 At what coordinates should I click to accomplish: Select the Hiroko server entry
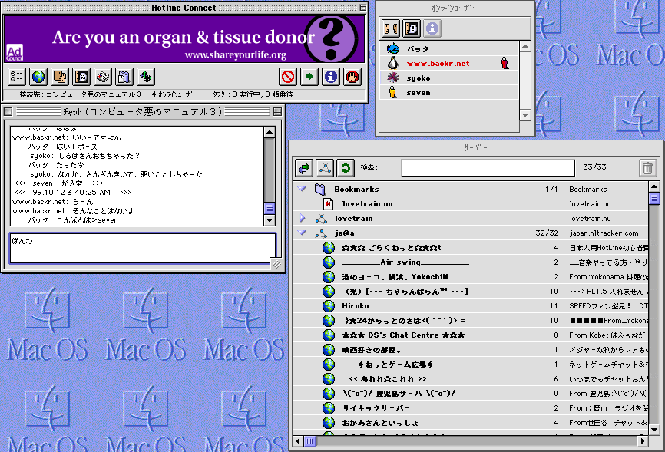coord(355,306)

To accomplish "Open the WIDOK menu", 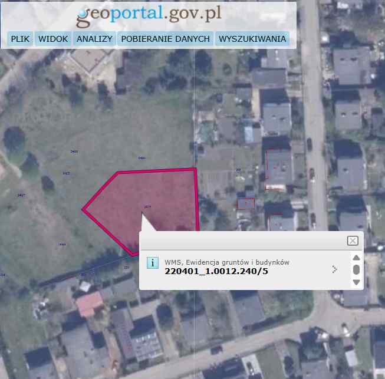I will pyautogui.click(x=53, y=39).

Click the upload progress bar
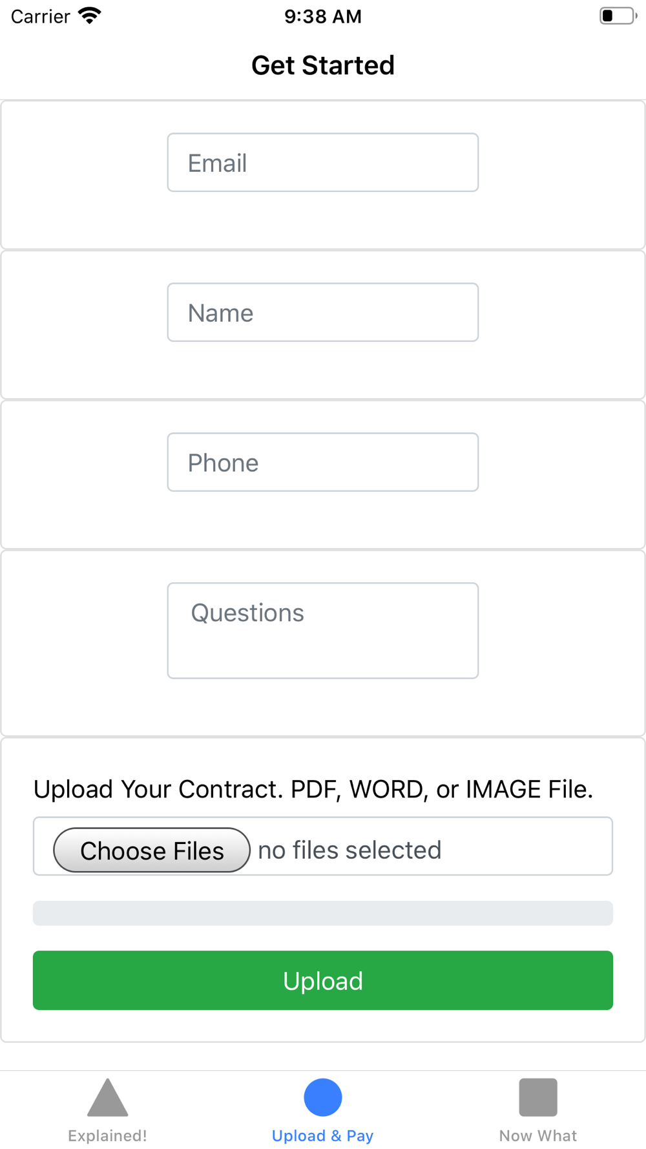[x=323, y=913]
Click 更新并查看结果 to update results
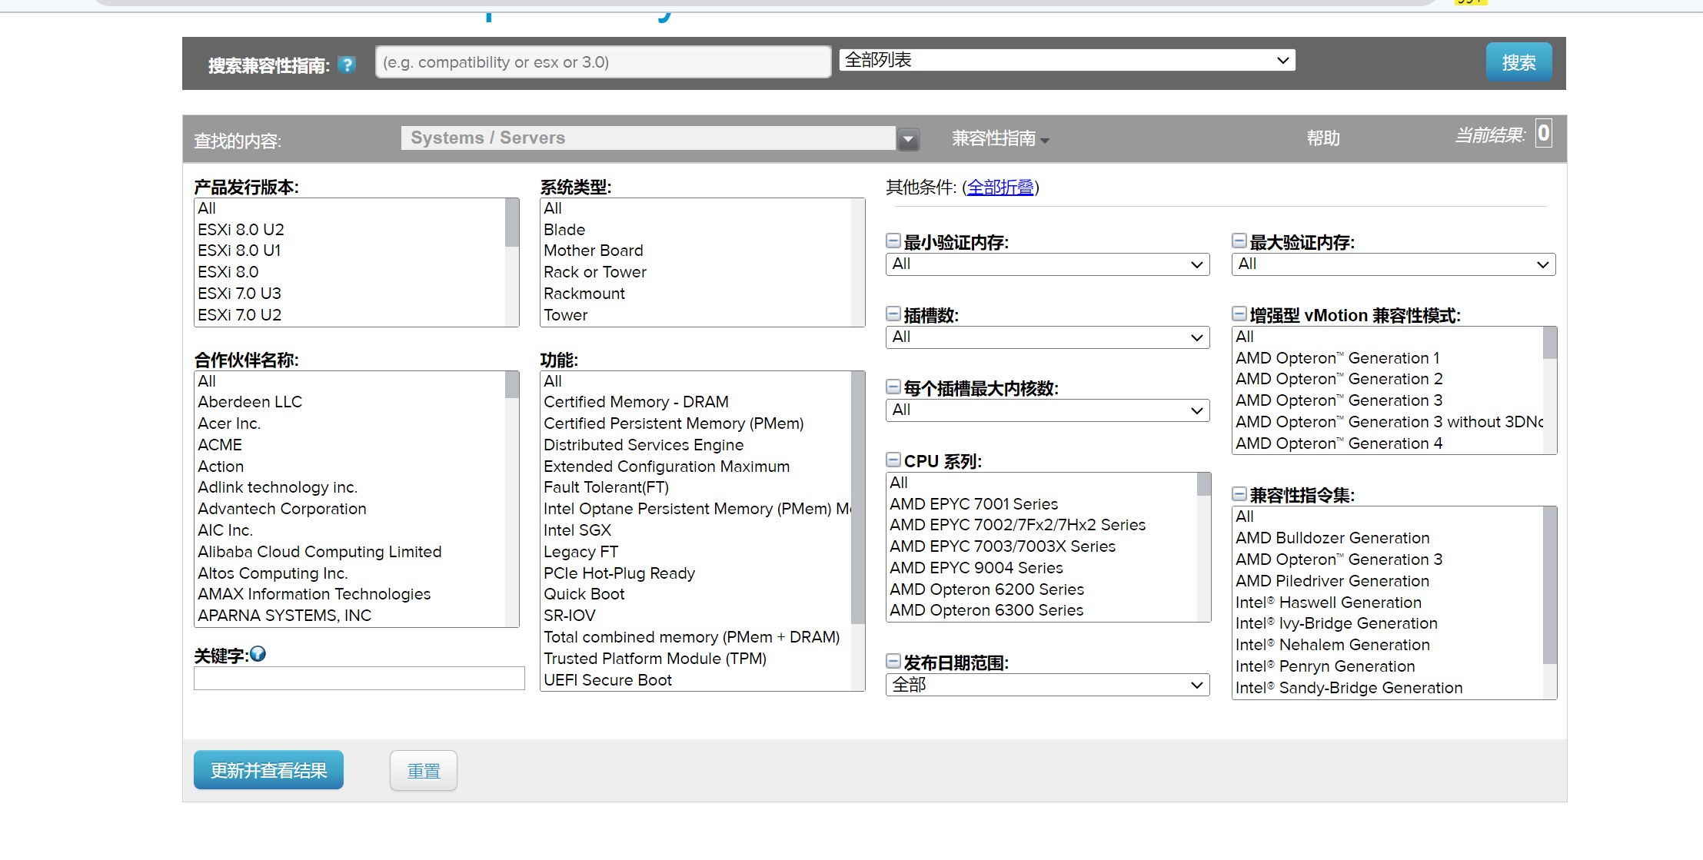Viewport: 1703px width, 860px height. pyautogui.click(x=269, y=768)
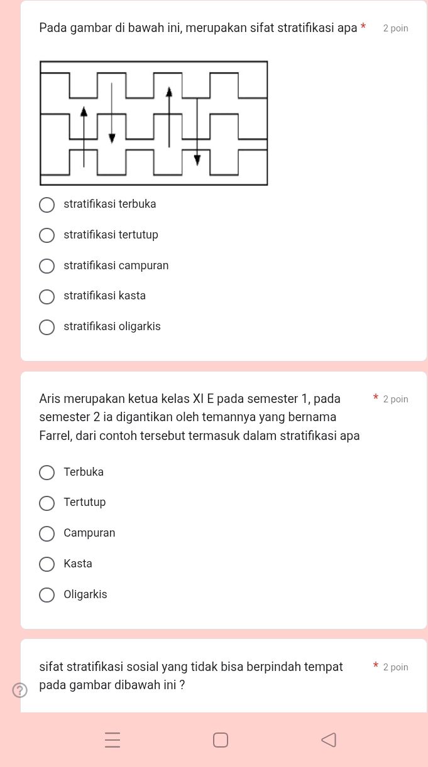Tap the first question title text

[199, 28]
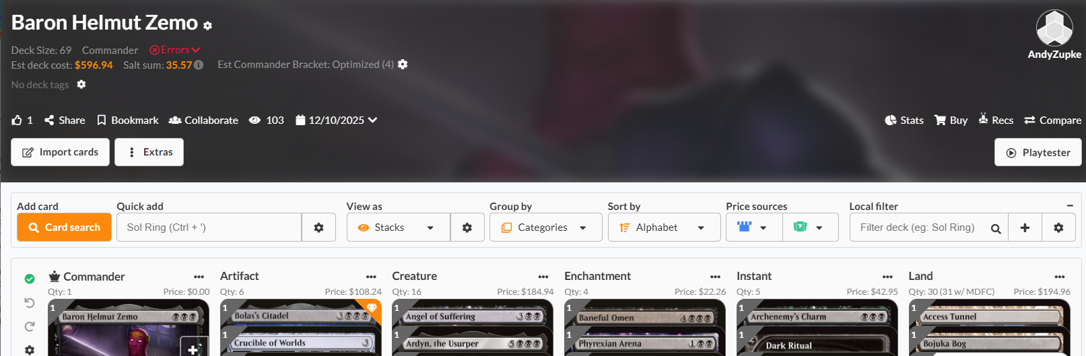Screen dimensions: 1086x356
Task: Open the Group by Categories dropdown
Action: tap(546, 227)
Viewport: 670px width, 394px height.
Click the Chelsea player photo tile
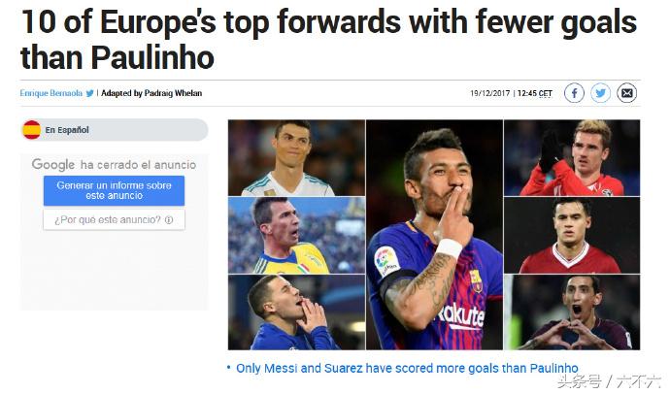(296, 312)
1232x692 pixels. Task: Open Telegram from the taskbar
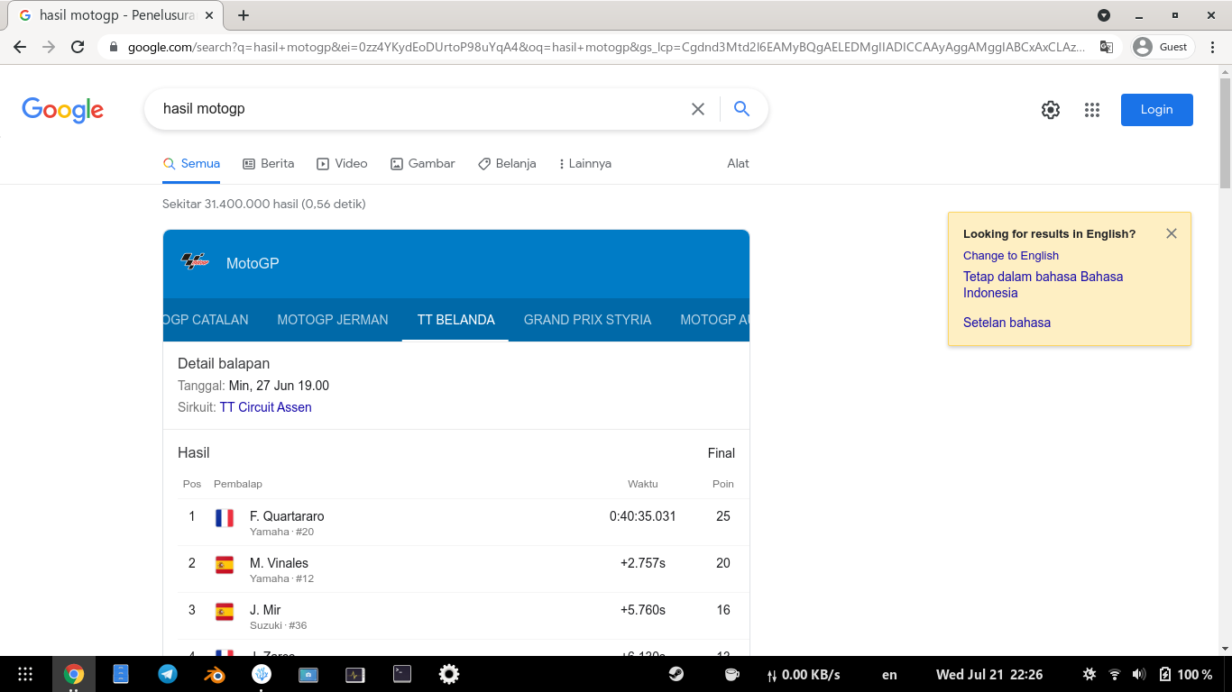168,674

*****

If a picture falls within the lines from the one containing "1232x692 pixels. Task: Open" through the end of the material, leave it out while repeating those lines exactly.

1232x692 pixels. Task: Open Telegram from the taskbar
168,674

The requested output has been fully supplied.